Por isso, na concretização desses direitos no mundo real, a atenção deve se voltar também à possibilidade de imposição de limites a esses direitos, tradicionalmente resguardada ao Estado, por conta do seu dever de manter a ordem pública e garantir os outros direitos fundamentais coexistentes. Este ponto oferece sérias dificuldades, a começar pela fluidez do termo “ordem pública”, que pode servir para justificar basicamente qualquer coisa que a autoridade policial, subjetivamente, considere uma ameaça à ordem.
Contudo é fato que o Estado detém a prerrogativa de limitar tais direitos, devendo exercê-la dentro dos parâmetros da proporcionalidade, da proibição do excesso e com observância ao dever de preservação do núcleo essencial dos direitos. Tais parâmetros se aplicam tanto à atuação legislativa quando ao exercício do poder de polícia pelo Estado e sujeitam-se ao escrutínio judicial e popular, por conta dos meios de comunicação.
Quanto às restrições, o primeiro ponto a destacar é que todos os direitos fundamentais são relativos. O próprio direito à vida o é: tanto no caso de pena de morte autorizada em caso de guerra declarada, quanto nas hipóteses legais de realização de aborto. Se até o direito à vida é relativo, evidentemente as liberdades de expressão e de reunião também o são. Apenas para ilustração, ninguém discute que a liberdade de expressão não se compraz com a expressão de discurso racista ou de ódio (hate speech), e nem com o anonimato – limites inquestionáveis do ponto de vista constitucional. Esse relativismo é inerente ao convívio entre direitos pertencentes a diversos indivíduos, que se retrata na conhecida expressão “a liberdade de um termina onde começa a do outro”.
Por conta disso, o próprio direito evidencia limites aplicáveis ao direito de reunião, de modo que a Constituição de 1988, ao mesmo tempo em que garante a liberdade de reunião, circunscreve-a às reuniões organizadas, pacíficas e sem armas (não-violentas, portanto), exigindo-se o aviso prévio à autoridade competente e que não haja colisão com outro encontro no mesmo local e horário.

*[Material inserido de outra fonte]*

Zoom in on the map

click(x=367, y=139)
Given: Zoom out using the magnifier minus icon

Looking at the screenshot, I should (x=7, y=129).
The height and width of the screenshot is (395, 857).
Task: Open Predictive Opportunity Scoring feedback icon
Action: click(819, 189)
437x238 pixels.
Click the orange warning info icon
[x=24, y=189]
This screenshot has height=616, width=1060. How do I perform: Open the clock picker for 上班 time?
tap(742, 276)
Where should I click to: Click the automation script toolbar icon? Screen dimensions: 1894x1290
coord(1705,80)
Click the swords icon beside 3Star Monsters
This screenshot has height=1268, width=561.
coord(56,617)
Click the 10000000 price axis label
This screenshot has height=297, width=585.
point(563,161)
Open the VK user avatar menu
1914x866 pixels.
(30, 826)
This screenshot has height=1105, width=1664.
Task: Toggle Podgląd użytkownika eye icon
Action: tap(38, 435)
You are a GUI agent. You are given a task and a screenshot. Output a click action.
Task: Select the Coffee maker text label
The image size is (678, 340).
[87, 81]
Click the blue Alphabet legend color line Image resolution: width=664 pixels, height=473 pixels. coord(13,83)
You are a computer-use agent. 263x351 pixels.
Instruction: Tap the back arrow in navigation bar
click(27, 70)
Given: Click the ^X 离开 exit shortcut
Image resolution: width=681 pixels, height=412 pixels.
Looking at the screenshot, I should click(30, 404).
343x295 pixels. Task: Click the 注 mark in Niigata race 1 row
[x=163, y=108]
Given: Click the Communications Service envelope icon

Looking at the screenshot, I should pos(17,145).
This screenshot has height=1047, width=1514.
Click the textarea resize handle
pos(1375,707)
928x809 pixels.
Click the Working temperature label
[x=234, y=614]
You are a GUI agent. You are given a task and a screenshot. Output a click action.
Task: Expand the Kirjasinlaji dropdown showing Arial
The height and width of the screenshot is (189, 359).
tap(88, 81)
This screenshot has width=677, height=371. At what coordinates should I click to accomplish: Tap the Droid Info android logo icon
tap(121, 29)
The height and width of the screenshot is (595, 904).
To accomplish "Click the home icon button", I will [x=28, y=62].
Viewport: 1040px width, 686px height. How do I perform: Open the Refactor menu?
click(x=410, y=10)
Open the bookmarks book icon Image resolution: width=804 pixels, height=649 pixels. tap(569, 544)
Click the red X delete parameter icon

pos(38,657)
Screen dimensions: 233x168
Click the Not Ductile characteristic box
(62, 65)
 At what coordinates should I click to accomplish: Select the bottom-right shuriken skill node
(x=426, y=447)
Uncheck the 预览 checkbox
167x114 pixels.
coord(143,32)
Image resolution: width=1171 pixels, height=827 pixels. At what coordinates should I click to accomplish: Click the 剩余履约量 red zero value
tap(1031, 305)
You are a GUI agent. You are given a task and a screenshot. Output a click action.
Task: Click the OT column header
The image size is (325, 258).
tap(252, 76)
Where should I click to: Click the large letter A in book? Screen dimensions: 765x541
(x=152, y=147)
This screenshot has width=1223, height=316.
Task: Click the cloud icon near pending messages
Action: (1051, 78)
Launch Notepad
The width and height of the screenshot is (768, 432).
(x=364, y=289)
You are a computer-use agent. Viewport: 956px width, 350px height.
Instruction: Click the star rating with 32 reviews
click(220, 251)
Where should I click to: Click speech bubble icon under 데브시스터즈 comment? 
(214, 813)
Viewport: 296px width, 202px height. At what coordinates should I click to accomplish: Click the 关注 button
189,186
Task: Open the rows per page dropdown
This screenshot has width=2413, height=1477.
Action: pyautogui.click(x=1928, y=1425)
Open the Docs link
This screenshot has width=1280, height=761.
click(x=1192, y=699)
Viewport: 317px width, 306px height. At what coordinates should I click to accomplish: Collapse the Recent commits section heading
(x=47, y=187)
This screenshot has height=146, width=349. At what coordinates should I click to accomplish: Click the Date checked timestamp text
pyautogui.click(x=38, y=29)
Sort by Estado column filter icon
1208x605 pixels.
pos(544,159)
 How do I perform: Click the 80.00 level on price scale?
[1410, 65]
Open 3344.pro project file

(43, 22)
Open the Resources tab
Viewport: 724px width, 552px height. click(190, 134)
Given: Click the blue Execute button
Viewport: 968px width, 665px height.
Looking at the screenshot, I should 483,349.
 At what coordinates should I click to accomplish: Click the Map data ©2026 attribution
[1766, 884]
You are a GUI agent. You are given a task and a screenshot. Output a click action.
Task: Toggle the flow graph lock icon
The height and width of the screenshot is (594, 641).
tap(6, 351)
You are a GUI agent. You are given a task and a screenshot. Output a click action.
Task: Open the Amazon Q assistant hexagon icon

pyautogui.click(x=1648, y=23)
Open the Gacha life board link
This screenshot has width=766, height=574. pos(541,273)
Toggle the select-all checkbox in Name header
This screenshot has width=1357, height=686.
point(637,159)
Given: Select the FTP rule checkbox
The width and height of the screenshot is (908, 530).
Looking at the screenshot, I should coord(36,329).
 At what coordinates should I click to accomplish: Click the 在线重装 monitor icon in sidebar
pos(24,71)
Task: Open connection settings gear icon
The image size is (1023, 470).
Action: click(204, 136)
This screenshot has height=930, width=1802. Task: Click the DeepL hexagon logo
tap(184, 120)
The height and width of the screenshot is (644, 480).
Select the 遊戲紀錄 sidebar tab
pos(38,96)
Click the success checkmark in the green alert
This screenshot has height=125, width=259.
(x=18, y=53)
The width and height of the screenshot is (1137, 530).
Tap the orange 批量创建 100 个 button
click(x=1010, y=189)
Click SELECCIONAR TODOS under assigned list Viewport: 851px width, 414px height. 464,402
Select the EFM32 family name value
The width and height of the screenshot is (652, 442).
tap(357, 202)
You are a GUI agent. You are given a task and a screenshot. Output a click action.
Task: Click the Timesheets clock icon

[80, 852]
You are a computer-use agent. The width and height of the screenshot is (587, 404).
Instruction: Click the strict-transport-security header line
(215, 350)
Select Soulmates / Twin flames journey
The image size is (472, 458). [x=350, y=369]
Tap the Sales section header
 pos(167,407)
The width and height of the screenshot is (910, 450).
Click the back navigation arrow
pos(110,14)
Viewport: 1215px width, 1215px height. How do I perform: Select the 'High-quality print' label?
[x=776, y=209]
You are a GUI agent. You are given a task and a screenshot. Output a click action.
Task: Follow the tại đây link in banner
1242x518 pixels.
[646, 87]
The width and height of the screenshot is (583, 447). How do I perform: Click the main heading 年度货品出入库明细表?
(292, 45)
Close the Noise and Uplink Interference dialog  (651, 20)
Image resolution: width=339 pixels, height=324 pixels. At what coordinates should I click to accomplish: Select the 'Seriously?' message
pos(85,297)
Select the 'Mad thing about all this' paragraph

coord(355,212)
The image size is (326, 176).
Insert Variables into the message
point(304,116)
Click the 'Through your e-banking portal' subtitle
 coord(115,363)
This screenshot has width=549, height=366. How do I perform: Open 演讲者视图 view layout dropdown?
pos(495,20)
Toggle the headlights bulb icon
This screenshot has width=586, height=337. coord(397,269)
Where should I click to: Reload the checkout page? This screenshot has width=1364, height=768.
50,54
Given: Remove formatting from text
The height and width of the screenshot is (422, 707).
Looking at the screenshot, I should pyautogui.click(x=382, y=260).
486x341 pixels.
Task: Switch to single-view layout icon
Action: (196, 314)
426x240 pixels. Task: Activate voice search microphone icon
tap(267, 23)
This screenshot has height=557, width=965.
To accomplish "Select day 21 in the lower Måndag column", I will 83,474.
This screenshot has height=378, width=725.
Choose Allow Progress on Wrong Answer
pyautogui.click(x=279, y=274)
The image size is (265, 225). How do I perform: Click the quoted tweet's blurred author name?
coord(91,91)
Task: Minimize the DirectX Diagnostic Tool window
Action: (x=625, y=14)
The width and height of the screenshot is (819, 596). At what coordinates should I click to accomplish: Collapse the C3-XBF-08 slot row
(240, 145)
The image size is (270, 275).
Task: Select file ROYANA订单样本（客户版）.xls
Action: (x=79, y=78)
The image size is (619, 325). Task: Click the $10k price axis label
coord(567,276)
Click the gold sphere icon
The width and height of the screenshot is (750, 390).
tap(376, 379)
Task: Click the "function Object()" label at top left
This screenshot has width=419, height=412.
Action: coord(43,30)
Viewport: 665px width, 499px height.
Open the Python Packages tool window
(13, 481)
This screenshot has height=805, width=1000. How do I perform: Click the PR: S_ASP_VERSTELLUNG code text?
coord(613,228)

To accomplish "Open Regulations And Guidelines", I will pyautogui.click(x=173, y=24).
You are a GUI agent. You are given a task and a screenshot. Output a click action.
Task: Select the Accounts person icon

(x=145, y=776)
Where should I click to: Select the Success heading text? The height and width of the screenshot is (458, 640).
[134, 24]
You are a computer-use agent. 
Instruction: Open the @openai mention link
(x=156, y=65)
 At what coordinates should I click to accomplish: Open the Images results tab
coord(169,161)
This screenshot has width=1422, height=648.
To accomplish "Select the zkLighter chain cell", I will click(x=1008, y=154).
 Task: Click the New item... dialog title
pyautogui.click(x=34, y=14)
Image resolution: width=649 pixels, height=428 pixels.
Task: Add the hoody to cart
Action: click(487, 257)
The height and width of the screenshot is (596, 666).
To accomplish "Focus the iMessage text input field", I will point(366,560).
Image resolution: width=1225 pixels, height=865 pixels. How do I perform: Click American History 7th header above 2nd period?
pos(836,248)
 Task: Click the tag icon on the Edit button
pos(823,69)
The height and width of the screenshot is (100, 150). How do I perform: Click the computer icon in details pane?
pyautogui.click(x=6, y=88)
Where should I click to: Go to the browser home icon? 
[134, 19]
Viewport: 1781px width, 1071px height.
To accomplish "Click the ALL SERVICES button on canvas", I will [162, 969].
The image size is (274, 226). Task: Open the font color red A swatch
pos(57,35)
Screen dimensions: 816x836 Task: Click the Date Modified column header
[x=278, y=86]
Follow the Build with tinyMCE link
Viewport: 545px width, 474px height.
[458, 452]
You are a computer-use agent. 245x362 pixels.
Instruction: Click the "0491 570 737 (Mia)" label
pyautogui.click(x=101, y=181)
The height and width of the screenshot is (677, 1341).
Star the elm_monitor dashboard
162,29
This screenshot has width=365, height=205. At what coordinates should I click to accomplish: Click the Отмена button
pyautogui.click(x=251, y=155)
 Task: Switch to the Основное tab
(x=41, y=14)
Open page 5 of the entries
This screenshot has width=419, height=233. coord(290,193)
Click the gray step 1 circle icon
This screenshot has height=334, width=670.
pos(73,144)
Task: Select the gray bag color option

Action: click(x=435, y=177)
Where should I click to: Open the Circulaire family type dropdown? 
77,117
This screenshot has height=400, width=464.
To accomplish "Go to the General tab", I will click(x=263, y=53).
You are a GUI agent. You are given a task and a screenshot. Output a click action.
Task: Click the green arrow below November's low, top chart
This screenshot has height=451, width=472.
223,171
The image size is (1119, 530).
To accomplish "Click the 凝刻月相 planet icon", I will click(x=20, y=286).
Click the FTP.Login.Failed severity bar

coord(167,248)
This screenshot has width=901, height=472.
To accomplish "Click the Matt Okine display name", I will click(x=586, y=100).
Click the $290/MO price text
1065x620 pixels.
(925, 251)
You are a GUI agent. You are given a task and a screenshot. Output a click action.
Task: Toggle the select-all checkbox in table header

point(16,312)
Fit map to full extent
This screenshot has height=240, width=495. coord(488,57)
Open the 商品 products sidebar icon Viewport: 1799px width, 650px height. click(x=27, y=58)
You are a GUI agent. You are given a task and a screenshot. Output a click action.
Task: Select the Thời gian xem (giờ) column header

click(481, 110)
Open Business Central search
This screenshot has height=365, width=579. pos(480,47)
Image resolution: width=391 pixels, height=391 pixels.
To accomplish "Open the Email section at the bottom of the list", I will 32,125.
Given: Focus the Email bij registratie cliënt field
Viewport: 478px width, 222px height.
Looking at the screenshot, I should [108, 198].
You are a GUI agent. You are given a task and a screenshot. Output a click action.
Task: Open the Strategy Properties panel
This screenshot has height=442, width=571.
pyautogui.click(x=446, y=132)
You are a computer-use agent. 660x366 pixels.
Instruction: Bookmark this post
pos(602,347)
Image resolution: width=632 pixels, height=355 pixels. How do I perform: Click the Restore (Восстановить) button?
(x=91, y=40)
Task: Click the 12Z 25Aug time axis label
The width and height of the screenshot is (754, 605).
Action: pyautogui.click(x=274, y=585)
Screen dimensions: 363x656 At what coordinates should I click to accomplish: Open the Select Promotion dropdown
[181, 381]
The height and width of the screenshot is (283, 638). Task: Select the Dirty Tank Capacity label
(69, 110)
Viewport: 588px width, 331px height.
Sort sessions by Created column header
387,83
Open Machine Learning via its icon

O Min. Celso de Mello, em seu voto na ADPF 187, apreciando a configuração constitucional do direito de reunião, afirma que
“a polícia não tem o direito de intervir nas reuniões pacíficas, lícitas, em que não haja lesão ou perturbação da ordem pública. Não pode proibi-las ou limitá-las. Assiste-lhe, apenas, a faculdade de vigiá-las, para, até mesmo, garantir-lhes a sua própria realização. O que exceder a tais atribuições, mais do que ilegal, será inconstitucional.”
Ok, é de se concordar inteiramente com o Ministro. Mas e se o excesso está no próprio exercício da liberdade de reunião? Vamos aos fatos concretos, e desde logo um parêntesis: não estou aqui a me posicionar sobre o mérito dessas manifestações em escolas (as reivindicações vão da reforma da educação e da PEC 241 até o “Fora Temer”), conquanto me pareçam permeadas por desinformação e falácias apocalípticas. A proposta é questionar a falta de limites com que a questão está sendo conduzida pelas autoridades governamentais. O MEC não determinar a desocupação das escolas e ver-se compelido a marcar novo exame nacional para não prejudicar os candidatos que poderiam ser barrados pela ocupação beira o absurdo. A recomendação da Defensoria Pública da União ao MEC para que se abstenha de identificar os responsáveis pelas ocupações, quando a própria CF veda o anonimato ao proteger a liberdade de expressão, escancara a conivência institucional com as arbitrariedades decorrentes dessas ocupações. Com toda a importância que as manifestações sociais tem para a democracia e para a liberdade de expressão, a legitimidade deste movimento em particular, à luz da CF/88, pode e deve ser questionada.
Os estudantes responsáveis pela ocupação de escolas tomaram a posse de bens públicos afetados a uma destinação específica, que é a efetivação do direito fundamental à educação. O espaço físico de uma escola de modo nenhum se encaixa na noção de “local aberto ao público” previsto no inc. XVI do art. 5o. Ainda que a escola seja pública, seu espaço é destinado ao uso por alunos e professores para o desenvolvimento de atividade didáticas, e ninguém em sã consciência deseja que seus filhos frequentem escolas abertas ao público, acessíveis portanto a toda e qualquer pessoa que lá deseje entrar e permanecer sem motivo específico. Além disso, a ocupação é indevida porque frustra “outra reunião anteriormente convocada”, o que facilmente enquadra o calendário acadêmico das aulas (que também são “reuniões” previamente convocadas que vinculam seus participantes em torno de expectativas comuns – por que não?). E também é indevida porque frustra a liberdade fundamental de ir e vir prevista no inc. XV, de alunos e professores que se veem impedidos de acessar à escola para o cumprimento do objetivo que é a sua própria razão de ser: a realização do direito fundamental à educação.
Desta vez o Poder Judiciário tem feito sua parte, concedendo as ordens judiciais para a desocupação das escolas. O Executivo, contudo, sem êxito nas negociações, tem optado por não executá-las à força para o restabelecimento da ordem, por recomendação da própria DPU. No grande contexto, vivemos tempos de democracia fragilizada onde ninguém quer parecer opressor: de um lado, Michel Temer patina sobre uma fina camada de gelo e a última coisa que lhe cairia bem seria a repressão sobre esses jovens manifestantes. De outro, ninguém no alto escalão do governo deseja que a mídia bombardeie a população com cenas de violência policial sobre os pobres estudantes que simplesmente manifestam por melhorias nas condições de ensino. Assim, os estudantes-ocupantes é que mantem a ordem – a sua ordem – impondo-a ao resto do país. Pensando bem, realmente não são de admirar os nossos pífios resultados em todos os indicadores de educação.